I've done basic modelling and rigging using the set-up machine in Maya. Though I'm not great at modelling I kinda get how it works, I'm interesting in rigging. If you could tell me a little more about using other rig skeletons and adding tails/wings. I've just starting doing work for my showreel for 2nd year so I'm hoping to create a customizable (<--that's not an actual word) anthro biped rig at some point in my final year.

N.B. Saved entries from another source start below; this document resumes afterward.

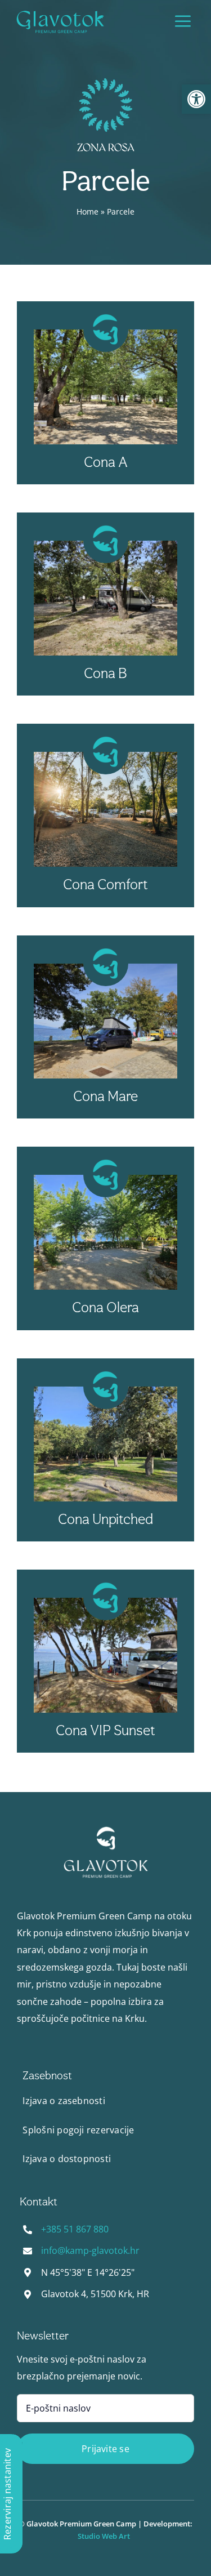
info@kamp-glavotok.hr (90, 2250)
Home (87, 211)
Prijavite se (105, 2449)
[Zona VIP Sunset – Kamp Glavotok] (106, 1830)
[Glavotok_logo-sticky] (60, 13)
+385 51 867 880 (75, 2229)
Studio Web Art (105, 2536)
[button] (196, 99)
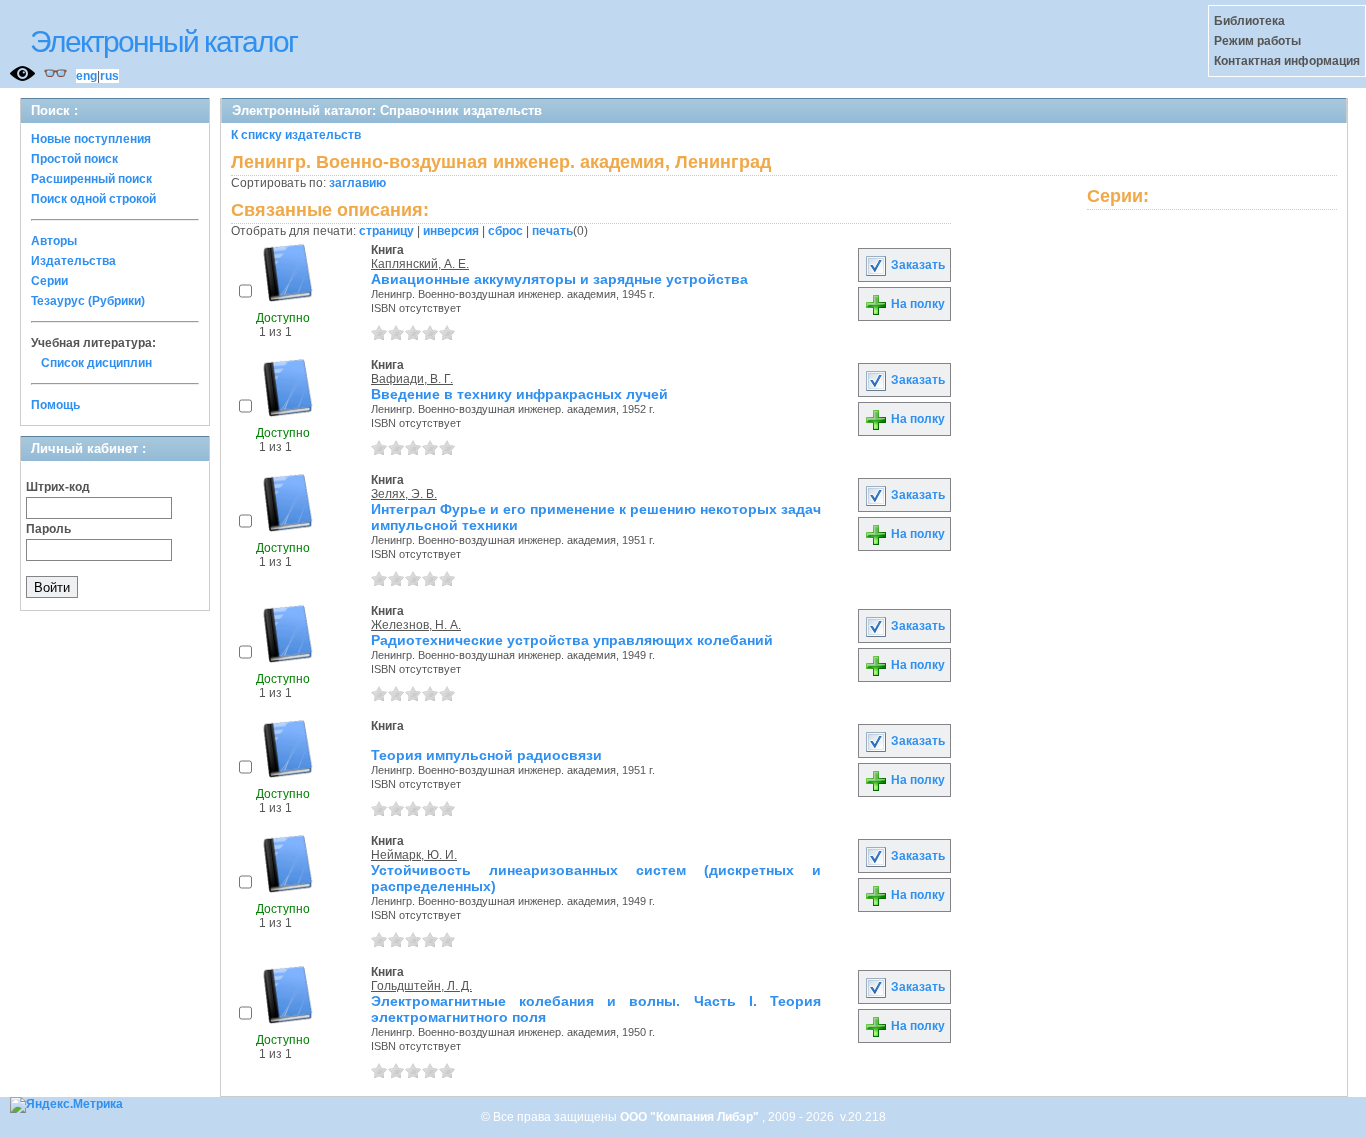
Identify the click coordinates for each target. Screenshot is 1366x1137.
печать (552, 231)
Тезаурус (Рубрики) (88, 301)
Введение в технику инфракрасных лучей (519, 394)
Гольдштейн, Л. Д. (421, 986)
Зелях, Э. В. (404, 494)
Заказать (916, 265)
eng (86, 76)
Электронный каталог (163, 41)
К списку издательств (296, 135)
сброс (505, 231)
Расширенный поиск (91, 179)
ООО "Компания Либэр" (691, 1117)
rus (109, 76)
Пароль (48, 529)
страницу (386, 231)
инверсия (451, 231)
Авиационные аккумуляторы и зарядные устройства (559, 279)
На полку (916, 304)
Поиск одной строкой (93, 199)
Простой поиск (74, 159)
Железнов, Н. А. (416, 625)
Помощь (55, 405)
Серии (49, 281)
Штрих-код (58, 487)
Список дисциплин (96, 363)
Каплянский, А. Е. (420, 264)
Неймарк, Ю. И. (414, 855)
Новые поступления (91, 139)
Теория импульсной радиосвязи (486, 755)
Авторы (54, 241)
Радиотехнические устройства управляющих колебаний (572, 640)
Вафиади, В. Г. (412, 379)
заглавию (357, 183)
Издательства (73, 261)
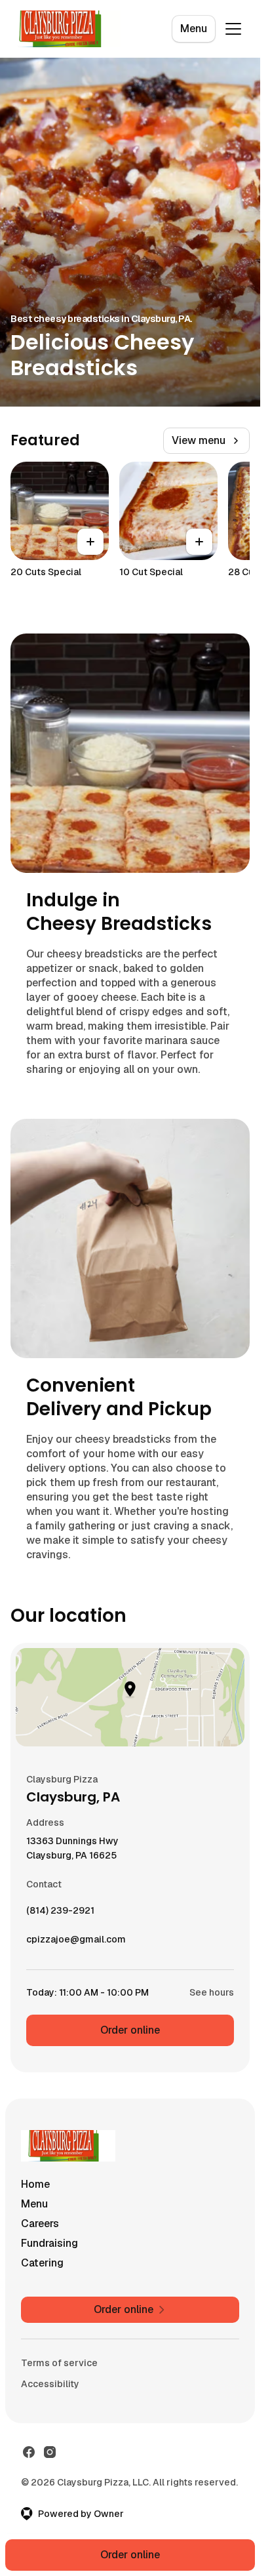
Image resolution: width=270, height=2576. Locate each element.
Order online (130, 2030)
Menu (193, 28)
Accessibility (50, 2384)
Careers (40, 2223)
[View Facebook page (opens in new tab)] (29, 2452)
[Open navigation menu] (233, 29)
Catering (42, 2263)
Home (35, 2184)
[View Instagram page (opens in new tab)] (50, 2452)
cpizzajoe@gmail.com (76, 1942)
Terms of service (59, 2363)
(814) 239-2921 (60, 1913)
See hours (211, 1992)
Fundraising (49, 2243)
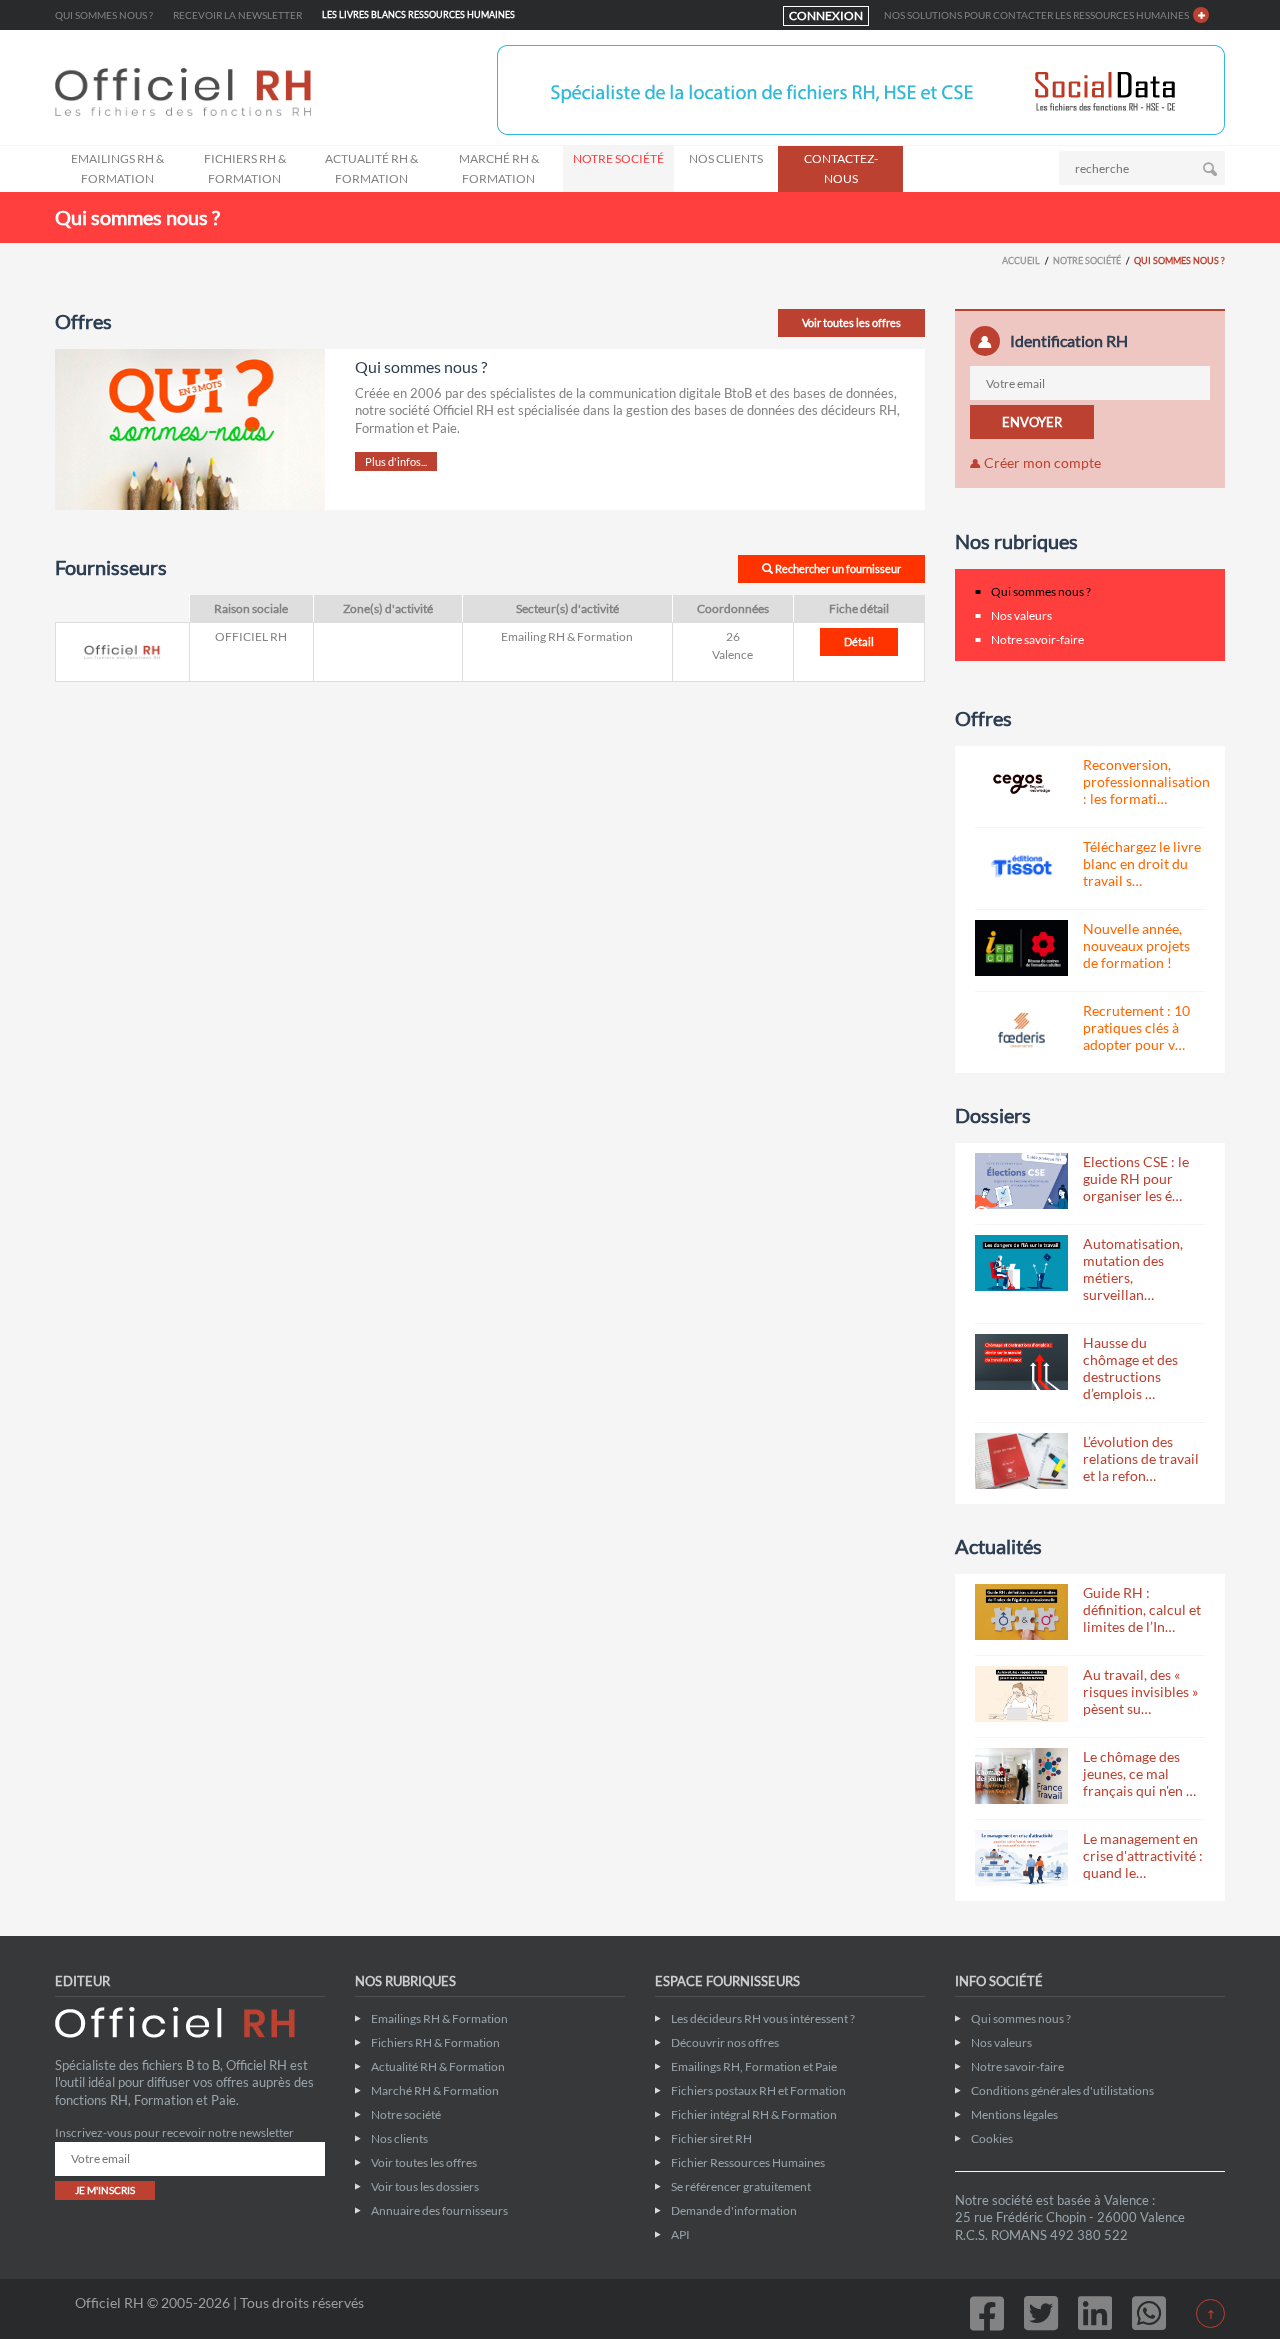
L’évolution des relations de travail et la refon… (1141, 1458)
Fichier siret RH (711, 2138)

Aahahah, NO. I'm from the U.K and against 'cub porn' or as I would call it furry pedophilia.  I also read that person's post on here...it was... infuriating to say the least.


----------



## Cloudi (Dec 4, 2012)

I read that post, he was a right dick... >_<
Will have a look for it. Thanks C:


----------



## Cloudi (Dec 4, 2012)

Mazeburn said:


> There's a few around, mostly foxes...
> 
> http://animationbuffet.blogspot.co.uk/2012/05/billy-barker.html
> http://animationbuffet.blogspot.co.uk/2008/12/tonga-fox.html
> ...



I found this site today in uni, many thanks anyway C:


----------